By Ari Kattan
Updated by Usha Sahay
U.S. Sanctions against Iran in Chronological Order
- Hostage crisis sanctions (1979-1981):
During the Iranian hostage crisis, a series of executive orders blocked Iranian government property and prohibited certain transactions with Iran. These measures were revoked in 1981.
- Iran designated as a state sponsor of terror (1984):
The State Department put Iran on the “terrorism list,” which retroactively triggered bans on US-Iran transactions, including bans on arms sales, export of dual-use technologies, and foreign assistance. In 1996, the Anti-Terrorism and Effective Death Penalty Act imposed an additional restriction that required the US to vote against international loans to Iran and to withhold foreign aid to any country selling arms to Iran.
- Executive Order 12613 (1987): Import Ban:
Bans the import of Iranian goods into the United States.
- Iran-Iraq Arms Nonproliferation Act of 1992:
Sanctions foreign entities that provide Iran with WMD technology or “destabilizing numbers and types of conventional weapons.”

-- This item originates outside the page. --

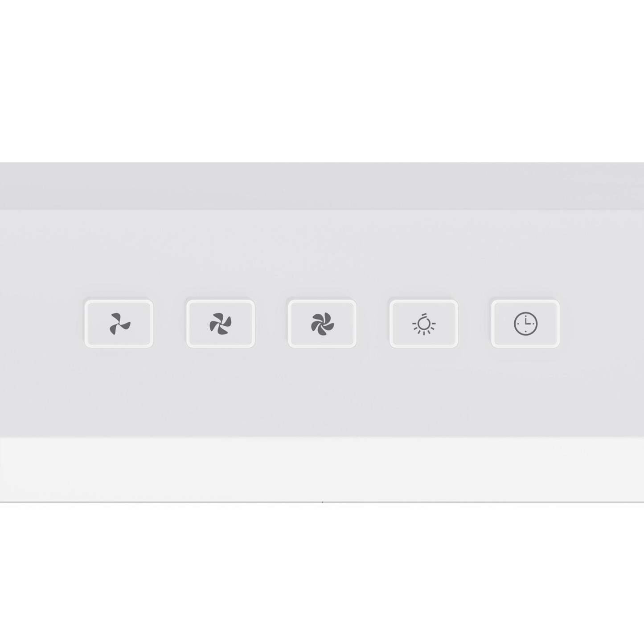Hit the button next to the clock
644x644 pixels.
[x=424, y=324]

- Executive Order 12957 (1995): Iran as extraordinary security threat:
President Clinton declares Iran an extraordinary national security threat and declares a national emergency to deal with it. President Clinton declares Iran an extraordinary threat and declares a national emergency. Every March since 1995, the President renews the declaration of the state of emergency that allows the President to regulate trade with countries considered an extraordinary threat.
- Executive Order 12959 (1995): Trade Ban:
Expands on the 1987 import ban. It places a comprehensive ban, which is still in place, on US trade with, and investment in, Iran Food and medical products are exempt.
- Iran & Libya Sanctions Act of 1996: Sanctions Investment in Iran’s Energy Sector:
Later renamed simply the Iran Sanctions Act, this act is one of the core ones in the current sanctions regime. It is intended to choke Iran’s energy market by sanctioning entities who invest more than $20 million in Iranian energy.The sanctions provisioned in this act only terminate in their entirety when Iran is certified to have ceased its efforts to acquire WMD and to no longer pose a significant threat to the US and its allies, and when Iran is removed from the list of terrorism sponsors.
- Executive Order 13059 (1997): Closing Trade Loopholes with Third Parties:
Prevents US companies from knowingly exporting goods to a third country that will eventually go to Iran.
- Iran Nonproliferation Act of 2000:
Sanctions foreign individuals or corporations that help Iran with WMD development.
- Executive Order 13224 (2001): Sanctioning Terrorism Supporters:
Authorizes the president to freeze the assets of and bar American financial transactions with entities that support terrorism. The order was primarily intended to target entities aiding al-Qaeda, but increasingly began a way to target Iranian firms and other entities.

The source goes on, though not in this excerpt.